As we drive away, we leave her standing in the middle of the cement gas station island, waving at us as though we’ve just spent the holidays with her and I guess we have because it’s a New Year of hopeful promise. I believe in the power of these seemingly inconsequential encounters and their ability to connect us.



NPR--THIS I BELIEVE LINK:




Thursday, August 12, 2010

RE: A Six-Word Memoir Celebrating Life...



August 12, 2010

I submitted a six-word memoir to the on-line version of Smith magazine and I highly recommend it! It's fun, immediate and affirming. Mine from today is:

BLISSED OUT REALITY, ONLY NEEDED ACTION

Sunday, August 8, 2010

Strapped...Purse Comedy...


Strapped


I’m a bit addicted to purses. Not to just any kind of purses, mind you. Showy and flashy ones. Plus, they have to be able to transport necessities and me to a happier place.

I especially love the purses with all of the scenes, cities and thematic extravaganzas on the front of them. I call these collectibles, “art on a strap,” perhaps coming soon to an art gallery near you.

I once overheard my eldest daughter telling her father, “It’s medicinal,” in response to his grousing query, “Why in the world did your mother buy a purse with a poodle on it?” I thought that was an apt and timely assessment of my purse attainment since I had just gotten done telling my husband to consider the purchase cheap therapy. Now we were on the same page, or is it purse? You get what I mean.

And my daughter’s right. I have only to gaze at one of my purses and I am no longer susceptible to any negativity. Even if I’m already in a positive frame of mind, then the concept works because each purse is an artistic extension and celebration of that “high on life,” thing. The only problem seems to be that my desire for these wondrous works of handbag ingeniousness is insatiable. Well, not the only problem.

On occasion, as I enter stores selling pocketbooks, I have had to hold my hands up as blinders in order to traverse the aisles upon aisles of exquisite specimens. Every so often, in a weak moment, I add to my collection.

One such acquisition being a 2004, auction-acquired, tan canvas number with cowgirls and horses all over it, festooned with tasteful sequins, beads and curlicued words that say, “Cowgirls have more fun.”

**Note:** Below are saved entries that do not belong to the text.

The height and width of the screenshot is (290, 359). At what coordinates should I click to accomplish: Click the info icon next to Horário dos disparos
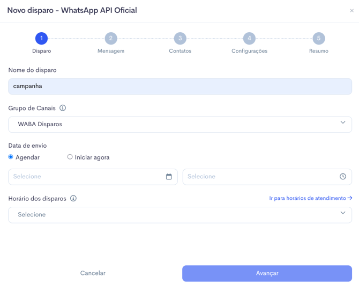pyautogui.click(x=73, y=198)
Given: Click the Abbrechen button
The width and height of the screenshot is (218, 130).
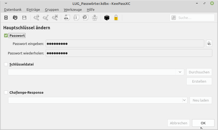Looking at the screenshot, I should tap(179, 123).
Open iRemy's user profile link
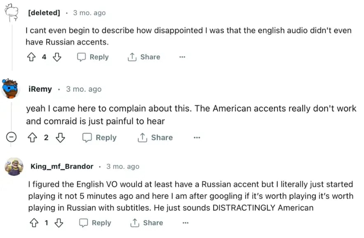Image resolution: width=364 pixels, height=238 pixels. coord(40,89)
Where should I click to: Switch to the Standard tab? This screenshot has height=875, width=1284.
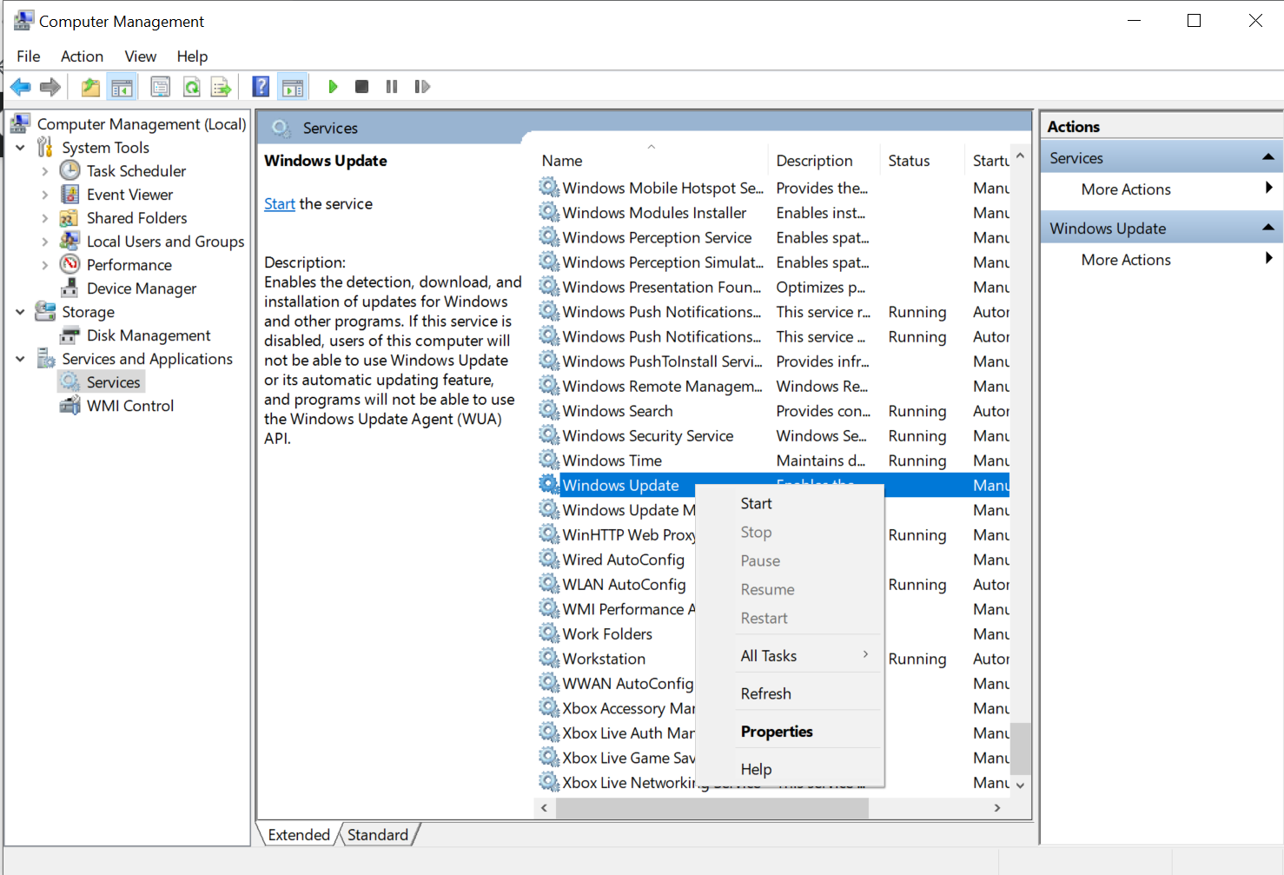[378, 835]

All right, actually, my mom bought this piece for me, so this didn’t represent a monetary challenge, but rather a social one. These purses get me into all kinds of trouble due to the conversational gambits that ensue.

I excitedly chose to drag this particular reticule with me to an awards ceremony during which time my daughter would be receiving an award.

I was at this event grappling with my high tech, nineteen-nineties, vintage video camera as I teetered on high heels and attempted to focus in on a child that at least had the same hair color as my daughter.

It was at this point that a gentleman near me decided to strike up a conversation. What he said was, “Are you a rider?” What I heard was, “Are you a writer?” To which I replied, “How did you know?” as though he was the “Amazing Kreskin,” so astounding was his ability to divine my career path.

As I took in his puzzled look, downward glance, and wife’s clasping of his arm to prevent him from speaking with me further, I figured out that he had been looking at my cowgirl clutch.
“Oh, rider,” I repeated, bobbing my head up and down in vigorous understanding. “As in riding horses,” I said, accentuating the alternate auditory meaning by pantomiming the riding of a horse. No mean feat with a video camera in one hand and a tissue in the other. He just nodded his head and succumbed to his wife’s grasping redirection.

Much more racy and less innocuous are the conversations that ensue when I carry my bag that features Las Vegas. We’ll go with a clean, though tired example of one of these interchanges which is usually delivered with a leer, “So what happens in Vegas, stays in Vegas, right? Am I right? Am I right? Anything that’s there?”

To which I respond, “Oh, yes, you are absolutely right. Are you planning on visiting Vegas in the very near future?